#### [Supplied information]
◇ ◇ ◇

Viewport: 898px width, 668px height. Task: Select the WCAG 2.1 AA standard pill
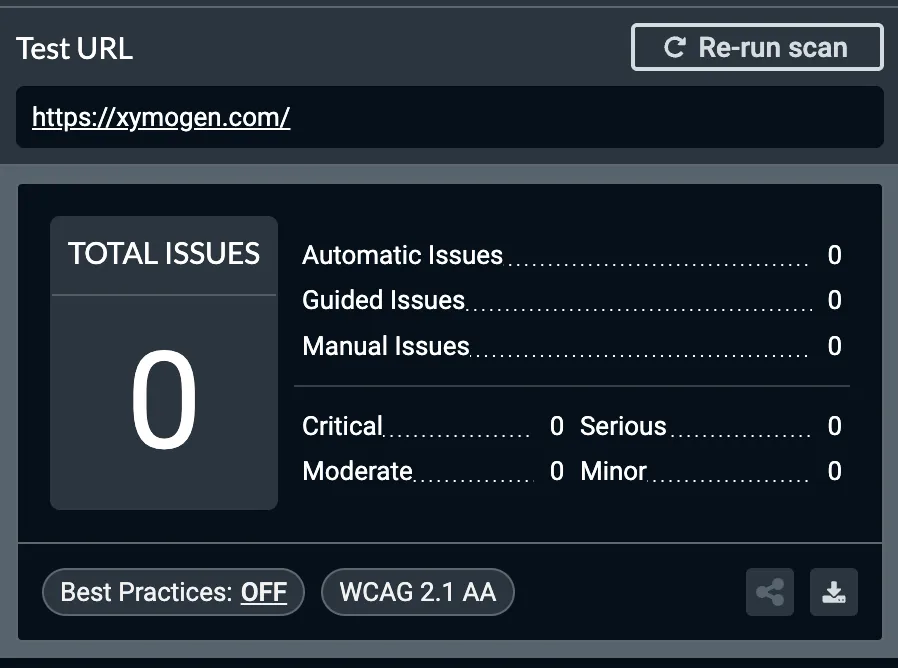pos(417,592)
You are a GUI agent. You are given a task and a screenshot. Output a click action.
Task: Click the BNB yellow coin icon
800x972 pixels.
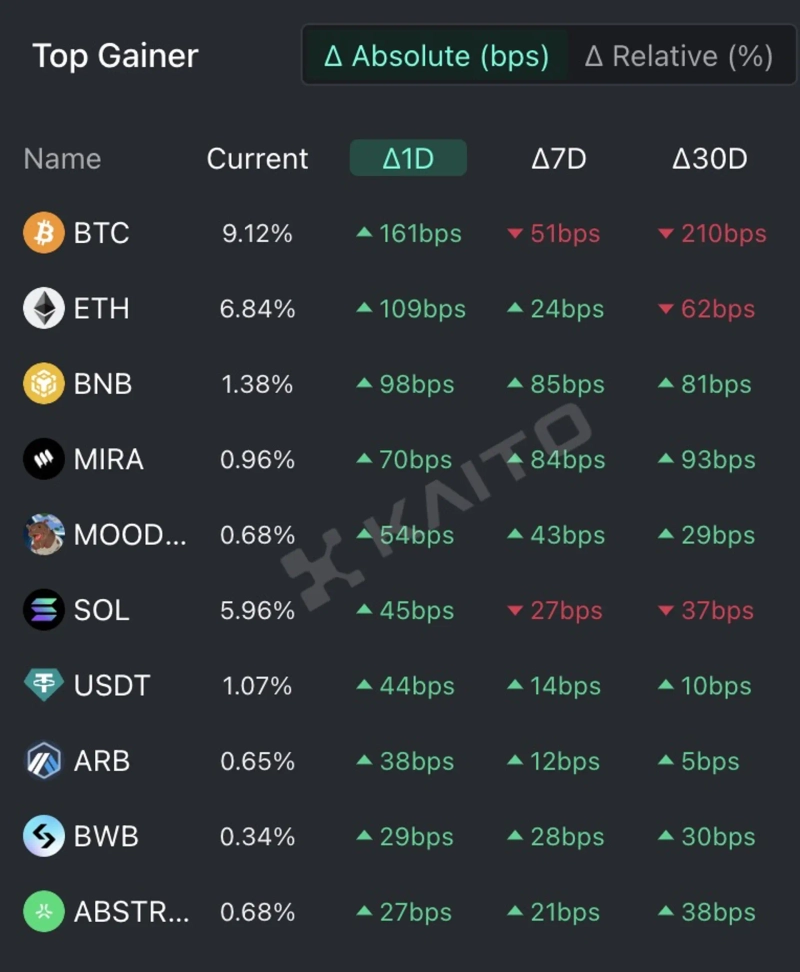click(x=44, y=384)
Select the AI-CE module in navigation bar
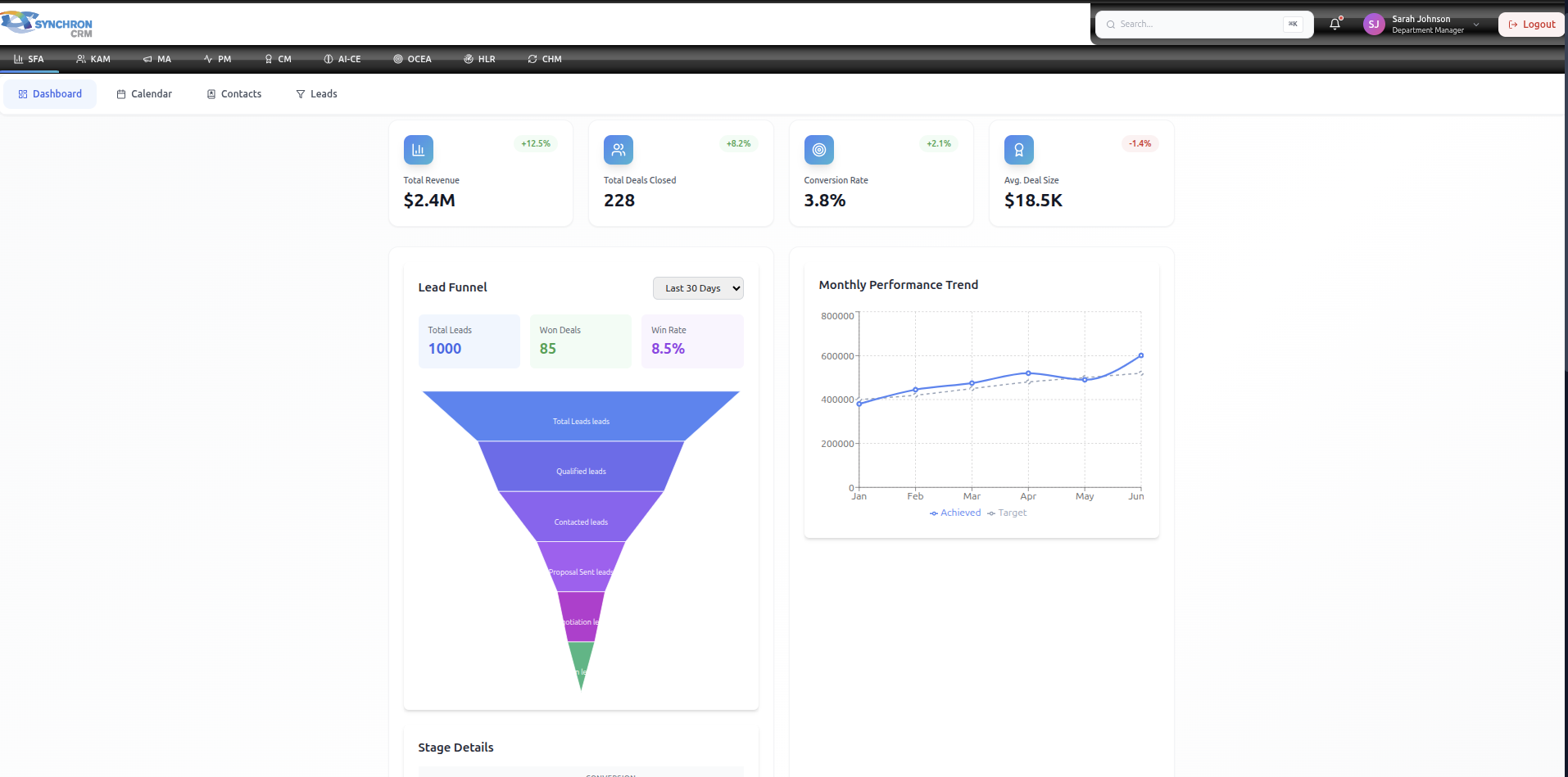 pyautogui.click(x=342, y=59)
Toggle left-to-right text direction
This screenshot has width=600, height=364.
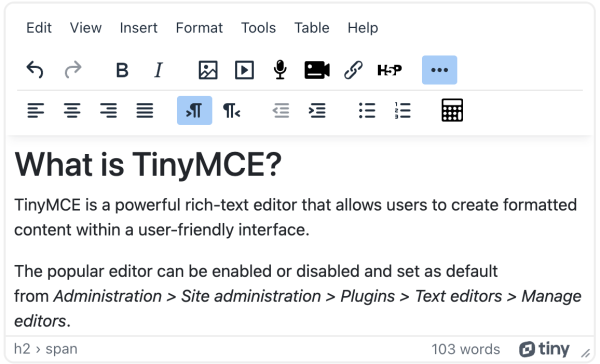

◇ ◇ ◇

#### [Description of the task]
Within the records above, each line containing "screenshot" is to be returned.

#### [Finished task]
You are a GUI agent. You are given a task and a screenshot. Output a click action.
This screenshot has width=600, height=364.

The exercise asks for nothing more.